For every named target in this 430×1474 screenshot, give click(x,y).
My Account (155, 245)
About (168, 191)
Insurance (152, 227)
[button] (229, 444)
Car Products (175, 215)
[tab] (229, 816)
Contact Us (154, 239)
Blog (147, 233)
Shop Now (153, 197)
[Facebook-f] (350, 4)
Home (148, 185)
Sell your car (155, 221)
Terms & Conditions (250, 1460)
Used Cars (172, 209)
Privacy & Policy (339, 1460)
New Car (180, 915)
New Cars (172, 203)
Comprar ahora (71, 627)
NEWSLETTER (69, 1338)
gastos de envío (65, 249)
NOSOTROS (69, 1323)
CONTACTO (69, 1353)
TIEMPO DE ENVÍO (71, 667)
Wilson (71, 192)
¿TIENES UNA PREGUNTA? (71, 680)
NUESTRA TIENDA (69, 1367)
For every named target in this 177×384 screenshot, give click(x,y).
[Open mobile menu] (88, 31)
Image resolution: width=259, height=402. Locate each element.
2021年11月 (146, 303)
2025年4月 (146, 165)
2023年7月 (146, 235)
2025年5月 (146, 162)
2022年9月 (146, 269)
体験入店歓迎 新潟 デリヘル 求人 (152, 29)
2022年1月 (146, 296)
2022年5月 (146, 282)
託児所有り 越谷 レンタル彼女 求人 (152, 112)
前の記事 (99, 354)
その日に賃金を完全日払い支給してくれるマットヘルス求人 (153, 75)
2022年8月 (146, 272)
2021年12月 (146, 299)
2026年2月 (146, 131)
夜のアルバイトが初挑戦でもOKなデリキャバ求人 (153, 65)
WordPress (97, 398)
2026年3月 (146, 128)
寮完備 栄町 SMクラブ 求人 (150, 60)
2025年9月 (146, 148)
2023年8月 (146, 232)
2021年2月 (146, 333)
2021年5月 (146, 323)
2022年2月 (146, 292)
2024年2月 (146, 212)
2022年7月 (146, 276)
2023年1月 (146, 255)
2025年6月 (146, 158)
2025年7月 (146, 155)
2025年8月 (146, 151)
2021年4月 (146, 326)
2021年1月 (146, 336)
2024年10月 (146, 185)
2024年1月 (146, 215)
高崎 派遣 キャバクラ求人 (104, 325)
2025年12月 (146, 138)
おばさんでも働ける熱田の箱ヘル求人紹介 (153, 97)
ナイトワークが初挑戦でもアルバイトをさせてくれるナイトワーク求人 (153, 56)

_ _ _

* _Task instructions_
Starting with the line containing "2023年1月 (146, 255)" and continuing through the last line of the listing, set out those lines as a Markdown table with a Row column giving the running number and an Entry column giving the line, omitting any blank lines.

* _Solved exercise_
| Row | Entry |
|---|---|
| 1 | 2023年1月 (146, 255) |
| 2 | 2025年6月 (146, 158) |
| 3 | 2025年7月 (146, 155) |
| 4 | 2025年8月 (146, 151) |
| 5 | 2021年4月 (146, 326) |
| 6 | 2021年1月 (146, 336) |
| 7 | 2024年10月 (146, 185) |
| 8 | 2024年1月 (146, 215) |
| 9 | 高崎 派遣 キャバクラ求人 (104, 325) |
| 10 | 2025年12月 (146, 138) |
| 11 | おばさんでも働ける熱田の箱ヘル求人紹介 (153, 97) |
| 12 | ナイトワークが初挑戦でもアルバイトをさせてくれるナイトワーク求人 (153, 56) |